The ’ulamâ of the Ahl as-sunnat ‘rahmatullâhi ta’âlâ alaihim ajma’în’ said, ‘The ’âlam is made up of ’ayn (essence, matter) and araz (peculiarity). Matter is what occupies place in space, and peculiarity is what exists not by itself but with other things. [Energy and power are peculiarities.] Light is a peculiarity. If it were an object, it would not pass through glass and water, since two different objects cannot occupy the same place at the same time. It is the same for heat. Matter is made up of atoms (jawhar al-fard). Matter is either a simple substance (element) or a compound (combination of elements). Between the atoms that make up matter, there is very small space that cannot be seen. Every object [substance, atom] changes. Things that change are hâdith (become existent while having been nonexistent).

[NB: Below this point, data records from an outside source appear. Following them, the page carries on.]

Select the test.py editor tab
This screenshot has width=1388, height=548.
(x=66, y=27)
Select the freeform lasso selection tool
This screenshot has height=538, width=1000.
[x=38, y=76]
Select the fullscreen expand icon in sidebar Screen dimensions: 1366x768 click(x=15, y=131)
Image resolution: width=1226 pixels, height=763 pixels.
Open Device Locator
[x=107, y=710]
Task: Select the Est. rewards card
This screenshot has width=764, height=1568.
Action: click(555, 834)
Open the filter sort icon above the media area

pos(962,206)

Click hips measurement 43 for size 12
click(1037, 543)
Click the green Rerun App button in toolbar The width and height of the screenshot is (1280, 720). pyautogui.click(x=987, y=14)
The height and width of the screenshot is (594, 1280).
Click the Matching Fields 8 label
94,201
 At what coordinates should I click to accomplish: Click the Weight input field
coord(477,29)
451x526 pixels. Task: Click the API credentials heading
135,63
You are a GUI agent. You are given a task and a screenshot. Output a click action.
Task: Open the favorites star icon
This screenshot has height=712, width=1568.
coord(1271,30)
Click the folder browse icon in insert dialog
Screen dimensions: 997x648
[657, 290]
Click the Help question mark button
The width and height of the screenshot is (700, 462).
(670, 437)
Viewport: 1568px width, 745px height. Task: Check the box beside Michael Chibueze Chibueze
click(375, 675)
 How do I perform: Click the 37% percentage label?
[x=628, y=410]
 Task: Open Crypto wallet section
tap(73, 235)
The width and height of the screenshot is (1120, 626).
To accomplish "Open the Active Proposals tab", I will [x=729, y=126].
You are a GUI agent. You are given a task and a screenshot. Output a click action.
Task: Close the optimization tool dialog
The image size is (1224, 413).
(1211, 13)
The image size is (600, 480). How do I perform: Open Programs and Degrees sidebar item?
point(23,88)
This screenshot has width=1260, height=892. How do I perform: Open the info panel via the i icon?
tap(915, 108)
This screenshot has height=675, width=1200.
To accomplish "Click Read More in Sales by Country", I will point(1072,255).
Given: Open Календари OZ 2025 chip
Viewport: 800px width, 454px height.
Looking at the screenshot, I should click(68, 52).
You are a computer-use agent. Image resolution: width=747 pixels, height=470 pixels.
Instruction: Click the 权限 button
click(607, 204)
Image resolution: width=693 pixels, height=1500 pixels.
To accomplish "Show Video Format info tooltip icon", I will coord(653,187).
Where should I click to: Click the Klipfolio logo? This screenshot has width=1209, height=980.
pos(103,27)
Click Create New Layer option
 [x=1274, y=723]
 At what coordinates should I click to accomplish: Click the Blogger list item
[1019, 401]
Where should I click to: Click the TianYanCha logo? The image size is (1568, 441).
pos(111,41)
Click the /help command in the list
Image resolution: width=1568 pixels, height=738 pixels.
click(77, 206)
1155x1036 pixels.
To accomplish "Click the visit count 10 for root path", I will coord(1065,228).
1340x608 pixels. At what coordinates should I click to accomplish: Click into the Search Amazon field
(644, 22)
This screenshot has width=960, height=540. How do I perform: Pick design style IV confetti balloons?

Then, the ’âlam is hâdith.’ The first two of the last three propositions are muqâddama (introductory). In the knowledge of logic, the first one is called ‘sughrâ’ (minor premiss), while the second ‘kubrâ’ (major premiss). The third one is natija (conclusion). If matter existed in the eternal past, it would have changed in the eternal past, too. ‘Eternal’ means ‘that before which nothing exists, no change exists.’ Then, matter cannot be eternal.”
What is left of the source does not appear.